De combien de demoiselles avez-vous été amoureux depuis?—De pas une seule, je vous jure!!!... Je doute, il assure; je ris, il soupire. C'est agréable d'avoir des amitiés d'enfance. Alors, comme tu le sais, il était cent fois plus fort que moi en coquetterie; maintenant, je suis une vieille et lui, un enfant. Il se hasarde à demander si je suis changée.

—Pas du tout, je suis toujours la même. Je ne suis pas amoureuse de vous, cela va sans dire...

Je voulais dire que je ne l'ai jamais été. Mais pourquoi désillusionner les gens?... (Il a encore trois ans pour finir ses études.) Il fait de la tête des signes et balbutie quelque chose qui veut dire: Oh, sans doute, non, je n'ose pas croire autrement.—Mais, ai-je continué, je suis votre amie.

Entre ma tante, et j'éclate de rire en voyant sa figure surprise, souriante et en même temps sévère. Elle a fait une tête de circonstance, mais à l'instant Remy se retourne et la face change. Ah! ah! ah! je suis enchantée de la surprise.

Au Bois[5], il y a tant de Niçois, qu'un moment il m'a semblé être à Nice.
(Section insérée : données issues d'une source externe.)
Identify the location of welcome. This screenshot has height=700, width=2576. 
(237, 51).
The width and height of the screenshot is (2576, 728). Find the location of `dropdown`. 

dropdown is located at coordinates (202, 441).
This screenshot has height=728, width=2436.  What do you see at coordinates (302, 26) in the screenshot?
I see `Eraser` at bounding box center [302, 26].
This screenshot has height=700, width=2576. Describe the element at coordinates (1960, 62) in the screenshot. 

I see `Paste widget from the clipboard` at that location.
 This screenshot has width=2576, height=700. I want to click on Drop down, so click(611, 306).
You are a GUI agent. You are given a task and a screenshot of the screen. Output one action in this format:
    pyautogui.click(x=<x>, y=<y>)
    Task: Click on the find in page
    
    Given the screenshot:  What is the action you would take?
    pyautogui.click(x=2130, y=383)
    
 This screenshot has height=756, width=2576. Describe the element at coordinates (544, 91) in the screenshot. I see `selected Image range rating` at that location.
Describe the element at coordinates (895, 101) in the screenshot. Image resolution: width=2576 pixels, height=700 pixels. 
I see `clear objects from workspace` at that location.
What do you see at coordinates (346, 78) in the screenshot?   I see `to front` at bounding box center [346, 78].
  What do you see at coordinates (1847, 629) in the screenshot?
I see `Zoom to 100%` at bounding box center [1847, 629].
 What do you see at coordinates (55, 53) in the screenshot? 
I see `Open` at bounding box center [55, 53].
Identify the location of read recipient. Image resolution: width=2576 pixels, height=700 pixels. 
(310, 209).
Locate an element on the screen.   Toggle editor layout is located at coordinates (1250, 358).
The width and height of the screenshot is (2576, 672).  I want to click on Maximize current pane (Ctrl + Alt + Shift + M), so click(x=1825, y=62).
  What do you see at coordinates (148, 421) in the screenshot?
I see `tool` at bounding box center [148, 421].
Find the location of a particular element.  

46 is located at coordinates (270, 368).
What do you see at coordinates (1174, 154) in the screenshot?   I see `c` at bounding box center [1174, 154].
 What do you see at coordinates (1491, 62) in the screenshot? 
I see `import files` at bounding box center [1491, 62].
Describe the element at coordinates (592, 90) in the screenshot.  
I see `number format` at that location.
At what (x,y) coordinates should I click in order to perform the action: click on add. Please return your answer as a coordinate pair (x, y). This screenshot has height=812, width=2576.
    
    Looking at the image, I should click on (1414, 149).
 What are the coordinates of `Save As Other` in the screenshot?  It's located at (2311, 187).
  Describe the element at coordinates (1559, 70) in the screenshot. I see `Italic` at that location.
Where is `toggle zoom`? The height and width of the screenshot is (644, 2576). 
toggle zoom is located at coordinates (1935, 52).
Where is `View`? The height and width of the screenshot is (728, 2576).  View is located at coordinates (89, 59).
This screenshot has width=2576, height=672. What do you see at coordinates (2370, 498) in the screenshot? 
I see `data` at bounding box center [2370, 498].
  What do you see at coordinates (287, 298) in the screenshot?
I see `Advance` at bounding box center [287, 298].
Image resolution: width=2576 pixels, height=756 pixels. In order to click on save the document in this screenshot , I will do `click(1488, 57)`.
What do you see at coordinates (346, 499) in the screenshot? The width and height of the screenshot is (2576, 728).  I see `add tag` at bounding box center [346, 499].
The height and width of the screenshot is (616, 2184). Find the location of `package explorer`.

C'est septembre, et c'est si beau Nice en septembre; je me souviens de l'année dernière, de mes promenades matinales avec mes chiens, de ce ciel si pur, de cette mer si argentée. Ici il n'y a ni matin, ni soir; le matin on balaie; le soir, ces innombrables lanternes m'agacent. Je me perds ici, je ne sais distinguer le levant du couchant, tandis que là, on se trouve si bien! On est comme dans un nid, entouré par des montagnes, ni trop hautes, ni trop arides. On est de trois côtés protégé comme par un manteau de Laferrière, gracieux et commode et, devant soi, on a une fenêtre immense, un horizon infini, toujours le même et toujours nouveau. Oh! j'aime Nice.—Nice, c'est ma patrie, Nice m'a fait grandir,

Nice m'a donné la santé, les fraîches couleurs.—C'est si beau: on se lève avec le jour et on voit paraître le soleil, là-bas, à gauche, derrière les montagnes qui se détachent en vigueur sur le ciel bleu argent et si vaporeux et doux qu'on étouffe de joie. Vers midi, il est en face de moi, il fait chaud, mais l'air n'est pas chaud, il y a cette incomparable brise, qui rafraîchit toujours. Tout semble endormi. Il n'y a pas une âme sur la promenade, sauf deux ou trois vieux Niçois endormis sur les bancs. Alors je suis seule, alors je respire, j'admire, je suffoque. Qu'est-ce que je te raconte là? des choses que tu connais, mais comme je suis en train, je continue.

Et le soir, encore le ciel, la mer, les montagnes. Le soir, c'est tout noir ou gros bleu. Et quand la lune éclaire ce chemin immense dans la mer, qui semble être un poisson aux écailles de diamants et que je suis à ma fenêtre, tranquille, seule, je ne demande rien et je me prosterne devant Dieu!... Oh, non! Tu ne comprends pas ce que je veux dire, tu ne comprendras pas, parce que tu n'as pas éprouvé cela. Non, ce n'est pas cela, c'est que je suis désespérée toutes les fois que je veux faire comprendre ce que je sens!! C'est comme dans un cauchemar, quand on n'a pas la force de crier!

D'ailleurs, jamais aucun écrit ne donnera la moindre idée de la vie réelle. Comment expliquer cette fraîcheur, ces parfums de souvenirs! on peut inventer, on peut créer, mais on ne peut pas copier... On a beau sentir en écrivant, il n'en résulte que mots communs: bois, montagnes, ciel, lune, etc., etc.